Photo of Lieut-Colonel Sir Arnold Wilson Lieut-Colonel Sir Arnold Wilson , Hitchin

In view of the explanation of the Attorney-General I should not venture to press the new Clause on the House, but I confess that had the Bill been in the form in which it was originally presented in another place, and not in its present form, I should have greater confidence in the validity of the explanation of the hon. and learned Gentleman. Clause 4 says: The Charity Commissioners shall not make an Order authorising any use or application of property or funds which, apart from the Order, would involve a breach of any trusts upon which the property or funds are held or a contravention of any prohibition or restriction imposed as mentioned in section two of this Act.
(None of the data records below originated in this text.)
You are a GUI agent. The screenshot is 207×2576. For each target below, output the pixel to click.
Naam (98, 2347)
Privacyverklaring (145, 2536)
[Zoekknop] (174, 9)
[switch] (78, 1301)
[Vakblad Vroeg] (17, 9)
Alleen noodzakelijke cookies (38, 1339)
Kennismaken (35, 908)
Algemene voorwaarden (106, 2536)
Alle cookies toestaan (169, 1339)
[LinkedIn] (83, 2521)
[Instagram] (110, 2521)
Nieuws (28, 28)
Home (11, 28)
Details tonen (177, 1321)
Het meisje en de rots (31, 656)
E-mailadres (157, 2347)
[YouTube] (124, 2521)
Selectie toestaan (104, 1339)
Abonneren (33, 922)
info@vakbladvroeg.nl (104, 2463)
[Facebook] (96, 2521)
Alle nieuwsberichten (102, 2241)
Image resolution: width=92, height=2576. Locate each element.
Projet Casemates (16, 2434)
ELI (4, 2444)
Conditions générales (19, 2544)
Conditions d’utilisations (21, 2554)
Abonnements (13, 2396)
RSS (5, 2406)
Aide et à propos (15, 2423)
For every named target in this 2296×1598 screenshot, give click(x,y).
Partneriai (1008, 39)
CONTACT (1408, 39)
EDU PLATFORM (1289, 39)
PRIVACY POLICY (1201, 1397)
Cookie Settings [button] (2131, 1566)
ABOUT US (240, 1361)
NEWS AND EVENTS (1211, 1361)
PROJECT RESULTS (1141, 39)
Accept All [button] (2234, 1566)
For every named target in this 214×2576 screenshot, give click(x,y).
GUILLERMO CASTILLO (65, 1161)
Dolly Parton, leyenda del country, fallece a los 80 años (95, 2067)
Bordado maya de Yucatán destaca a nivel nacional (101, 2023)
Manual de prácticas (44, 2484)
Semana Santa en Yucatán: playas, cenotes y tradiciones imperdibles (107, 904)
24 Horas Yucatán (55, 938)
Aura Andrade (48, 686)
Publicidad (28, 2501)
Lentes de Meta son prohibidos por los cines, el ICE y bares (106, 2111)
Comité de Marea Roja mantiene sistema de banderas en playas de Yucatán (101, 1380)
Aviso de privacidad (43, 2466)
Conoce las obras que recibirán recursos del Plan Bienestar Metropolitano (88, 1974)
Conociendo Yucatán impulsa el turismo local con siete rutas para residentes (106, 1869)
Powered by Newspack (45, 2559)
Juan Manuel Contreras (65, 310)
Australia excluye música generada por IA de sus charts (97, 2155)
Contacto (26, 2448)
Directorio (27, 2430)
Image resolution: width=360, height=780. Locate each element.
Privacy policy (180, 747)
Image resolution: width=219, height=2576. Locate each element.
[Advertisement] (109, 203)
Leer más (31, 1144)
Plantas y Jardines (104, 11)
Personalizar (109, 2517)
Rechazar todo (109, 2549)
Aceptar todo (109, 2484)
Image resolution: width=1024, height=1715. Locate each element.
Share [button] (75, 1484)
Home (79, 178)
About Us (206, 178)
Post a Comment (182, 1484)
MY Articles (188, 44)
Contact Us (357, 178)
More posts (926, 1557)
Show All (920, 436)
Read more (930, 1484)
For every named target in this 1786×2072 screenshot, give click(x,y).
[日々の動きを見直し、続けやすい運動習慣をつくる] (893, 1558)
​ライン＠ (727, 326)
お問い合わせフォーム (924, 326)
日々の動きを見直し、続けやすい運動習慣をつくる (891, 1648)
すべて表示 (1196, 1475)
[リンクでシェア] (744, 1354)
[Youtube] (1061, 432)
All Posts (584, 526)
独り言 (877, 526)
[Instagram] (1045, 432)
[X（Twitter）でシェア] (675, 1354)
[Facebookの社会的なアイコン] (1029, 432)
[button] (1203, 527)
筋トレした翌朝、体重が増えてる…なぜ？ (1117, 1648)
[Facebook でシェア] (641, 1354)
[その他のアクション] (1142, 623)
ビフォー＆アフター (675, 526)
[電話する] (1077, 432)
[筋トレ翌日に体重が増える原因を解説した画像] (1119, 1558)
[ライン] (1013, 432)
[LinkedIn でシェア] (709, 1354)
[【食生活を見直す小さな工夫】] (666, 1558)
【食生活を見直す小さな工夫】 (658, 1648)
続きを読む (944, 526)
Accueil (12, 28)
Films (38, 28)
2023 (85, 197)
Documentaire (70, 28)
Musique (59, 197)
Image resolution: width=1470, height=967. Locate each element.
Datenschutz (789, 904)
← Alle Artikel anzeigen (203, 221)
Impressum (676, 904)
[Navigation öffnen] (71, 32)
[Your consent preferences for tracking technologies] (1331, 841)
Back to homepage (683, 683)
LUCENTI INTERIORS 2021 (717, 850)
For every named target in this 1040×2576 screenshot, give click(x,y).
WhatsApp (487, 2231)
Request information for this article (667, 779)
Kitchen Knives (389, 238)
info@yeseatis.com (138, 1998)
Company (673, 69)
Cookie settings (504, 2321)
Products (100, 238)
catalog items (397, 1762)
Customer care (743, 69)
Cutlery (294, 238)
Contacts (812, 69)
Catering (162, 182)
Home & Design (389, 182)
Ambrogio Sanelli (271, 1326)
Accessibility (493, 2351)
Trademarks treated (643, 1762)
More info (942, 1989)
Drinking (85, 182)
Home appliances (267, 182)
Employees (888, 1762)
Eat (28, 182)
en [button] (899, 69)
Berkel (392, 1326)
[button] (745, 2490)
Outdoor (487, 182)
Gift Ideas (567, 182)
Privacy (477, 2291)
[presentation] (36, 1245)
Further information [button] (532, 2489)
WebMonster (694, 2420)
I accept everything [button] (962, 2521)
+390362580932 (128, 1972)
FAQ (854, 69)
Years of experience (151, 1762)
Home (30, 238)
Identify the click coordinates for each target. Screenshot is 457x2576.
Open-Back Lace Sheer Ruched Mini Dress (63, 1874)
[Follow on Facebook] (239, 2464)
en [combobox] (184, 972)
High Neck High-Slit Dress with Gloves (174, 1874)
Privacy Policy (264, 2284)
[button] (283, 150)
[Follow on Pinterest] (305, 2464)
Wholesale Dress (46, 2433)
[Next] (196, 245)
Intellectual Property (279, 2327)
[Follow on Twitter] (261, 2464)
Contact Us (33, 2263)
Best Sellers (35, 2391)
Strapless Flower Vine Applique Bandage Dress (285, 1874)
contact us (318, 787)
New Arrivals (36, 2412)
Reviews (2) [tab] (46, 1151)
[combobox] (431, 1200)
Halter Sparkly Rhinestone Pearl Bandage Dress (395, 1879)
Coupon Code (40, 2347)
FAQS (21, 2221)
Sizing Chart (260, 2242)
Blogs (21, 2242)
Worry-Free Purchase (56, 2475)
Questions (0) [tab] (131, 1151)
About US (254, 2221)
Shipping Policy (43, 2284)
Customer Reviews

They are far more closely tied by the Clause in its present form than as it was originally drafted, and I think that owing to the strict limitations placed on the Charity Commissioners there will in future have to be applications to Parliament. It May be that a new Clause such as I have suggested will be very useful. I hope the Attorney-General will further consider this point and, what action can be taken. In the meanwhile, I beg to ask leave to withdraw the Clause.

Motion and Clause by leave, withdrawn.